**Problem statement:**
Transcribe all the entries that follow, leaving nothing out.

────

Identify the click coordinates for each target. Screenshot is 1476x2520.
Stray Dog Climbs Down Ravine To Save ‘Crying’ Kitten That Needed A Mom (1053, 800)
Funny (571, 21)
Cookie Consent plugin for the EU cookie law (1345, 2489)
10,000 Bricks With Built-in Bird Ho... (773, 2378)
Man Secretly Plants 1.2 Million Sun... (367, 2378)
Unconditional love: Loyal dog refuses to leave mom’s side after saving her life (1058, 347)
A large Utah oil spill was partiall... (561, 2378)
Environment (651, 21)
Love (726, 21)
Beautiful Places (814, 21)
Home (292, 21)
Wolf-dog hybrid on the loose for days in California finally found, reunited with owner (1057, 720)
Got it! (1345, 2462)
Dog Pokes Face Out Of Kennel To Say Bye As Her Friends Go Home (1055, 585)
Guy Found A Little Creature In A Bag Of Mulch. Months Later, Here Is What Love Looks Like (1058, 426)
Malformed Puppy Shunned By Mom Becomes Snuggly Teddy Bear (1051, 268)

────

**Exercise solution:**
Identify the click coordinates for each target. Screenshot is 1476x2520.
Stray Dog Climbs Down Ravine To Save ‘Crying’ Kitten That Needed A Mom (1053, 800)
Funny (571, 21)
Cookie Consent plugin for the EU cookie law (1345, 2489)
10,000 Bricks With Built-in Bird Ho... (773, 2378)
Man Secretly Plants 1.2 Million Sun... (367, 2378)
Unconditional love: Loyal dog refuses to leave mom’s side after saving her life (1058, 347)
A large Utah oil spill was partiall... (561, 2378)
Environment (651, 21)
Love (726, 21)
Beautiful Places (814, 21)
Home (292, 21)
Wolf-dog hybrid on the loose for days in California finally found, reunited with owner (1057, 720)
Got it! (1345, 2462)
Dog Pokes Face Out Of Kennel To Say Bye As Her Friends Go Home (1055, 585)
Guy Found A Little Creature In A Bag Of Mulch. Months Later, Here Is What Love Looks Like (1058, 426)
Malformed Puppy Shunned By Mom Becomes Snuggly Teddy Bear (1051, 268)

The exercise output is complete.